Gene regulation in Drosophila melanogaster in response to an acute dose of ethanol

• Main Author: Awofala, Awoyemi Abayomi
• Published: University of Sussex 2010
• Subjects: 591.35; QL Zoology
• Online Access: https://ethos.bl.uk/OrderDetails.do?uin=uk.bl.ethos.554588

Alcohol intake causes gene expression changes resulting in cellular and molecular adaptations that could be associated with a predisposition to alcohol dependence. Expression profiling using high-throughput microarrays has recently been used to identify changes in gene expression that may be associated with alcohol dependence. To clarify the mechanisms and biology underlying alcohol dependence, bioinformatics, behavioural and genetics methodologies were employed to analyse obtained raw microarray data set that was previously generated from Drosophila exposed to an acute dose of ethanol. Classical linear statistical modeling coupled with clustering and functional enrichment analyses were implemented to evaluate whole-head time series microarray data from ethanol-treated and control samples, and implicated many genes or pathways affected by acute ethanol treatment in Drosophila head including those involved in stress signaling, inter and intra cellular signaling, ubiquitinmediated signaling, metabolic switches, and possible transcriptional regulatory components.

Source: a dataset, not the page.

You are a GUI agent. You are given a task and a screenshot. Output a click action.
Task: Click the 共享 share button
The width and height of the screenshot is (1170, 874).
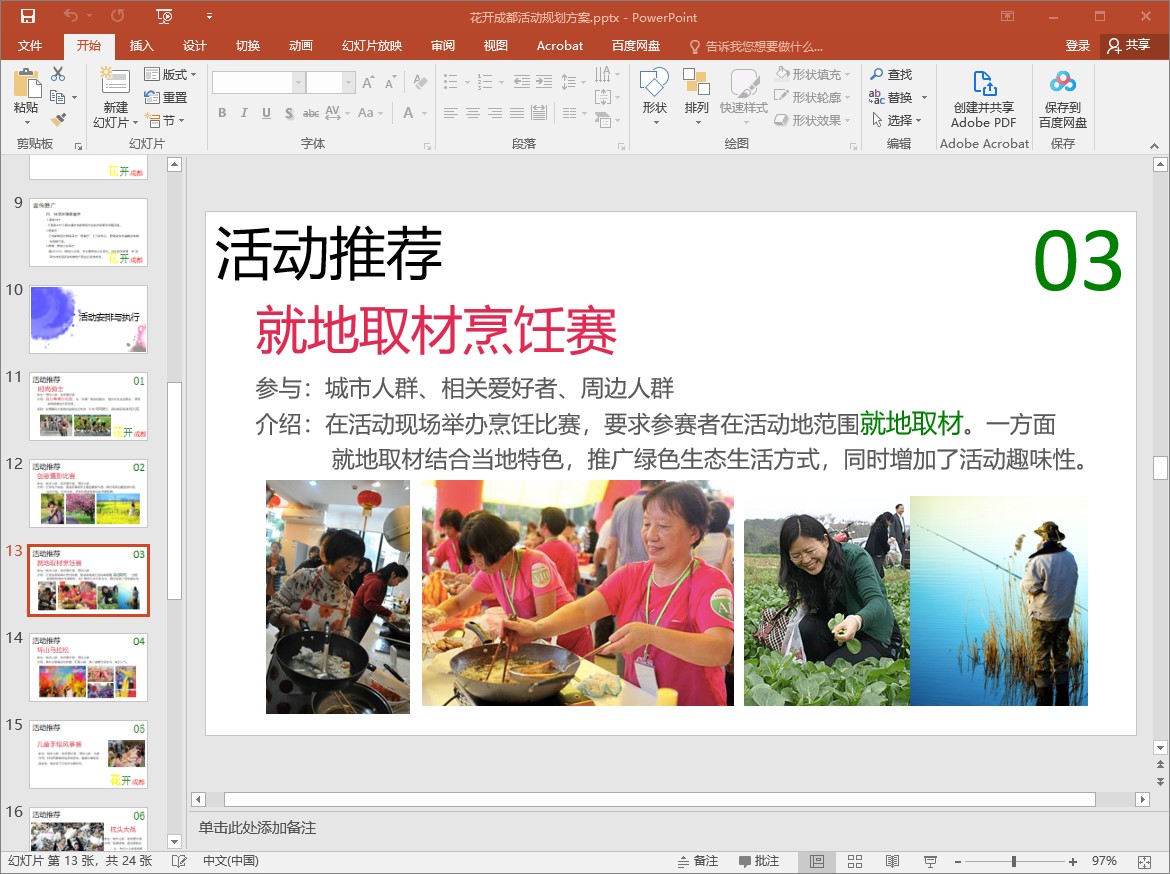click(x=1129, y=46)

Further analysis identified interaction networks and patterns of transcriptional regulation within the set of identified genes. Seven of these genes, ana, Axin, hiw, hop, hsp26, hsp83, and mbf1, were verified and linked with novel roles in ethanol behavioural responses using functional tests. Additional work on two of these genes namely, hiw and hsp26 also revealed a role for glia, mushroom bodies and ellipsoid body neurons as important regulators of acute ethanol response in Drosophila. Finally, these studies have demonstrated that microarray analysis is an efficient method for identifying candidate genes and pathways that may be fundamental to human alcohol dependence or abuse.